Mr Kan, speaking at a ceremony devoted to the victims of the bomb that killed more than 100,000, repeated that the meltdowns at the Fukushima plant after a March earthquake convinced him Japan should aim to end its dependence on nuclear power.
"I will deeply reflect on nuclear power's 'myth of safety', investigate thoroughly the causes of the accident and fundamental measures to secure safety, as well as reduce the dependence on nuclear power plants and aim for a 'society that does not depend on nuclear power plants," he said.
The anniversary was marked in Ireland by a commemoration at Merrion Square in Dublin attending by Japanese ambassador to Ireland, Chihiro Atsumi, and Dublin Lord Mayor Andrew Montague.

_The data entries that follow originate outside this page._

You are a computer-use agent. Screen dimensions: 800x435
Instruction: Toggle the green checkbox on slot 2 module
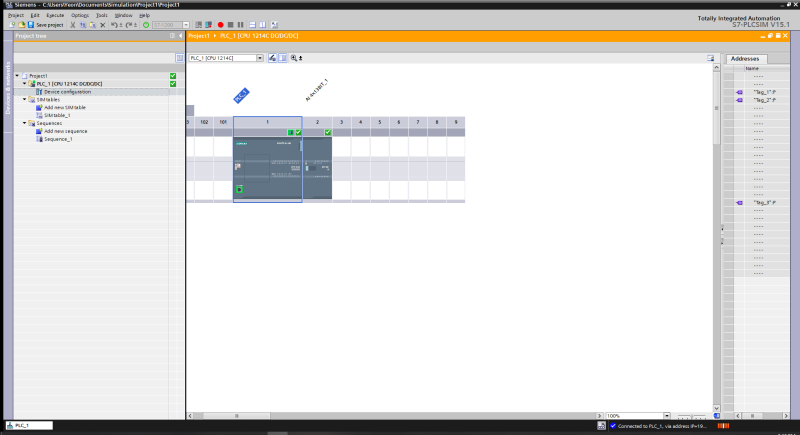click(328, 133)
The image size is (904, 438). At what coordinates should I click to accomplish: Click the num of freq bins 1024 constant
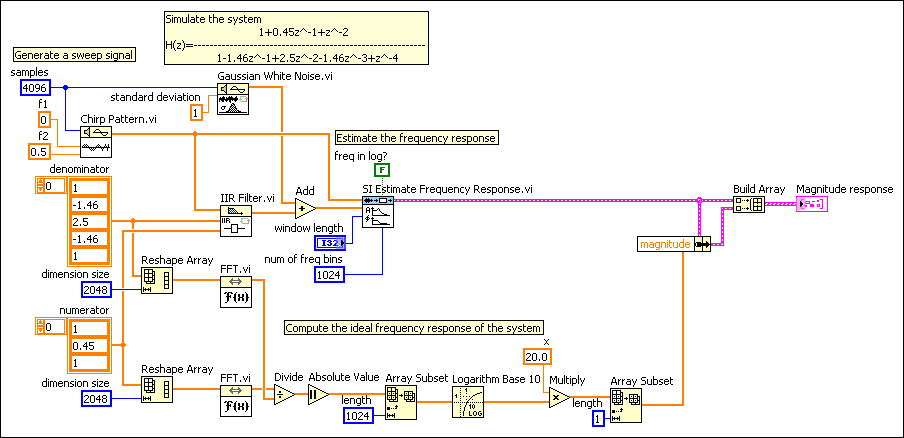coord(329,274)
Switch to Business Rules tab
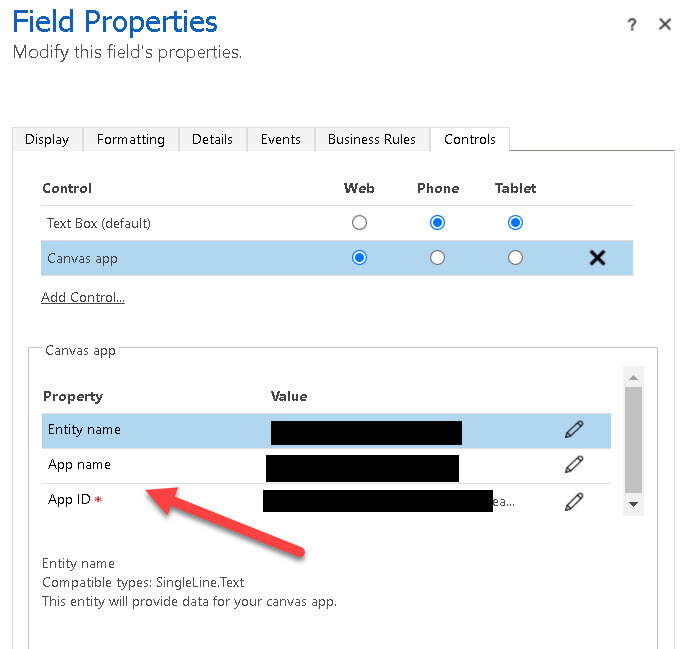The height and width of the screenshot is (649, 694). pos(372,140)
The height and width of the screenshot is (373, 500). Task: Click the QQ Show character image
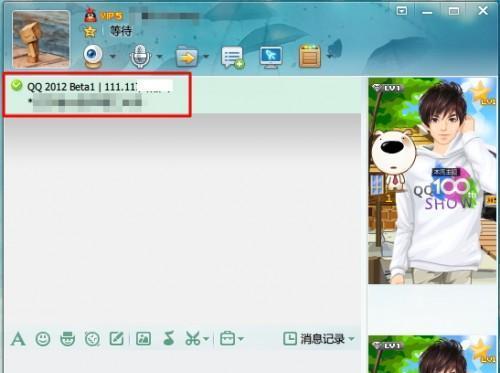(432, 181)
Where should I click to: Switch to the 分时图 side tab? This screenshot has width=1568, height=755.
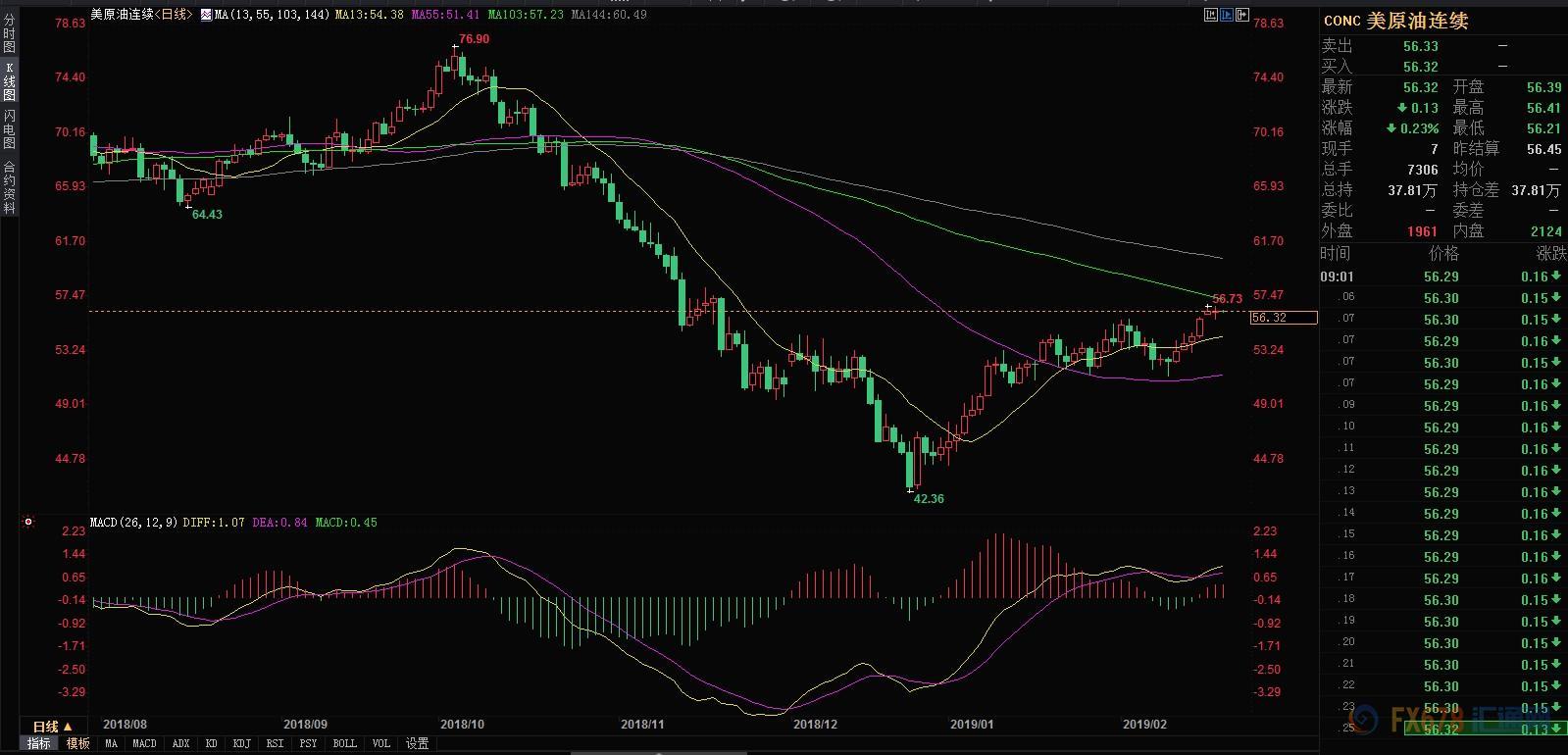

Hiroshima, just like Japan as a whole, had been careful not to let the wartime trauma influence the debate about the merits of nuclear energy and the nation's passionate rejection of nuclear weapons has been separated from its attitudes to nuclear industry.
But its mayor's plea for a revamp of the nation's energy policy at such a symbolic place and time may signal that this is changing.

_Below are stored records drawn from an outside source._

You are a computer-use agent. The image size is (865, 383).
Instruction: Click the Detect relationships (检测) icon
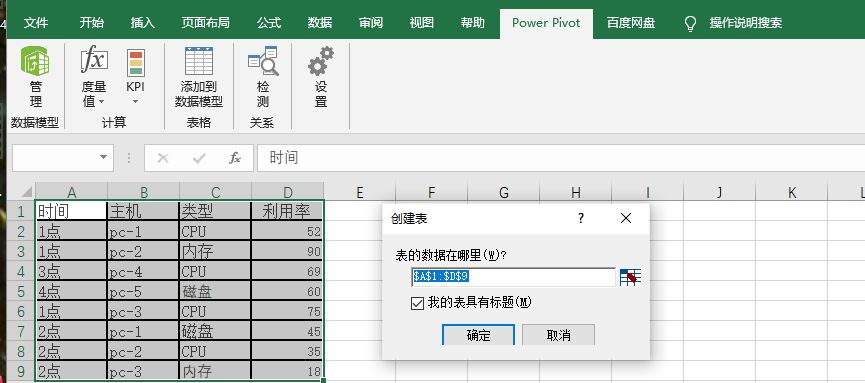pos(263,61)
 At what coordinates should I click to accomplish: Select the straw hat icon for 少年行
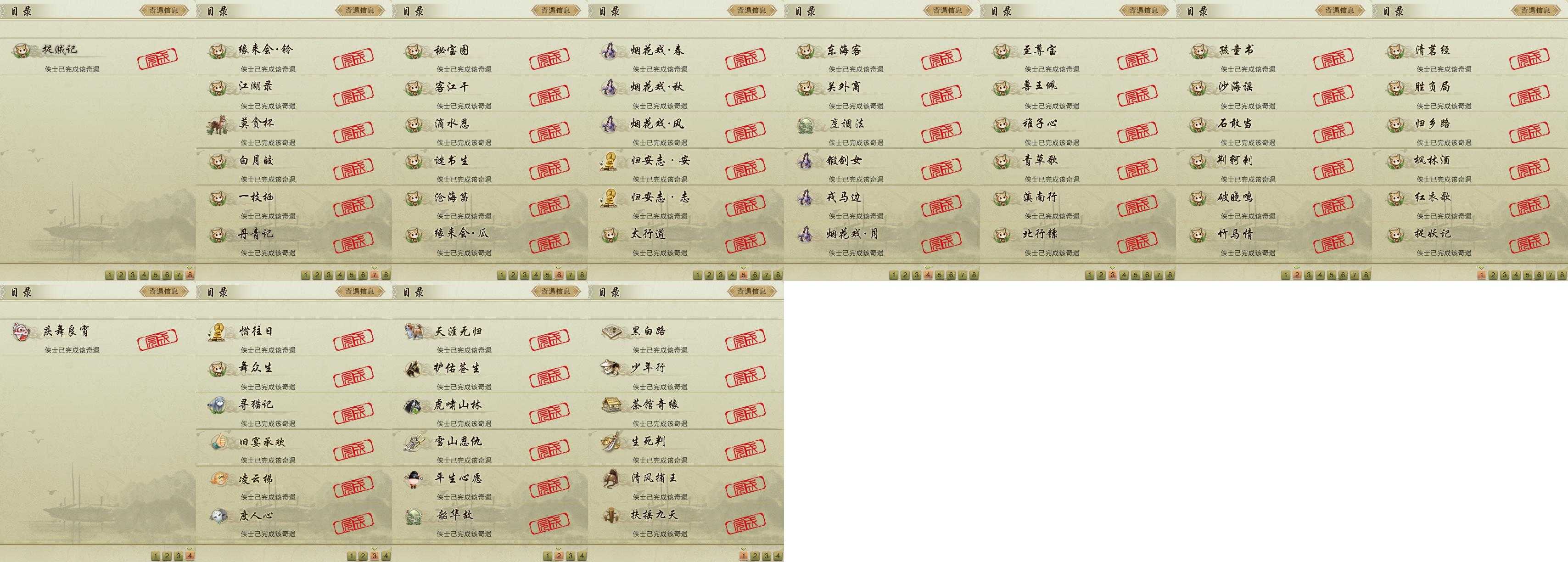coord(610,368)
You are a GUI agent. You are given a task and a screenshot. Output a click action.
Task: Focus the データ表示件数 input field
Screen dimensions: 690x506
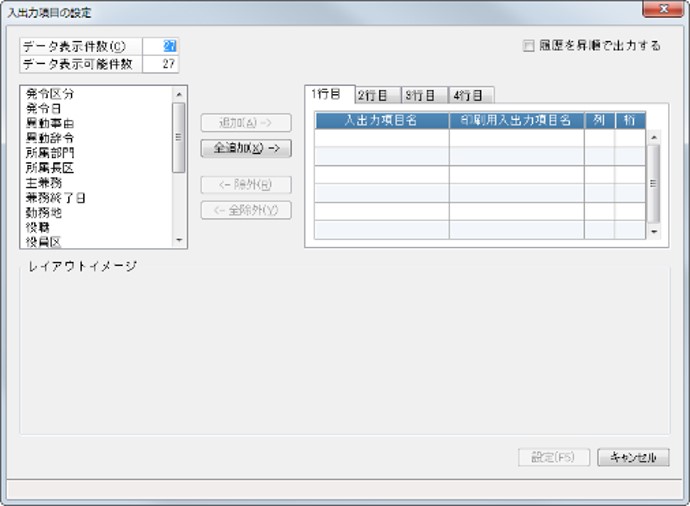[x=161, y=46]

Kazumi Matsui, a son of an atomic bomb survivor, said the Fukushima crisis has traumatised the public and Tokyo needed to act to regain public trust.

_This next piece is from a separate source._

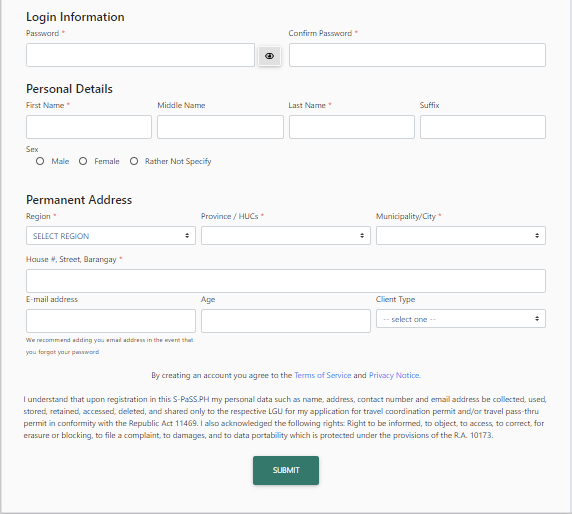The width and height of the screenshot is (572, 514).
Task: Toggle password visibility eye icon
Action: coord(269,56)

"The Japanese government should sincerely accept this reality and review its energy policy quickly," he said during a ceremony held to mark the US that the B-29 bomber Enola Gay dropped the atomic bomb on the city on August 6th, 1945.
It was the first time in decades that any Hiroshima mayor has questioned Japan's decades-long policy of developing nuclear power during the annual ceremony.
Mr Matsui said it was heartbreaking to see the devastation left by the March 11th earthquake and tsunami and how it resembled what was left of Hiroshima after the bombing.
This western industrial city of 1.2 million every year honours thousands who perished in the attack and many more who died of radiation exposure observing a minute of silence, tolling a peace bell and releasing hundreds of doves into the air.
The bomb, nicknamed "Little Boy", released a mix of shockwaves, heat rays and radiation. The death toll by the end of 1945 was estimated at about 140,000 out of the total 350,000 that lived there at the time.
Three days after the attack on Hiroshima, the US dropped a second atomic bomb on the southern city of Nagasaki. Japan surrendered six days later.
Japan, the only country to suffer atomic bombs, has a self-imposed ban against nuclear arms, part of its pacifist post-war constitution.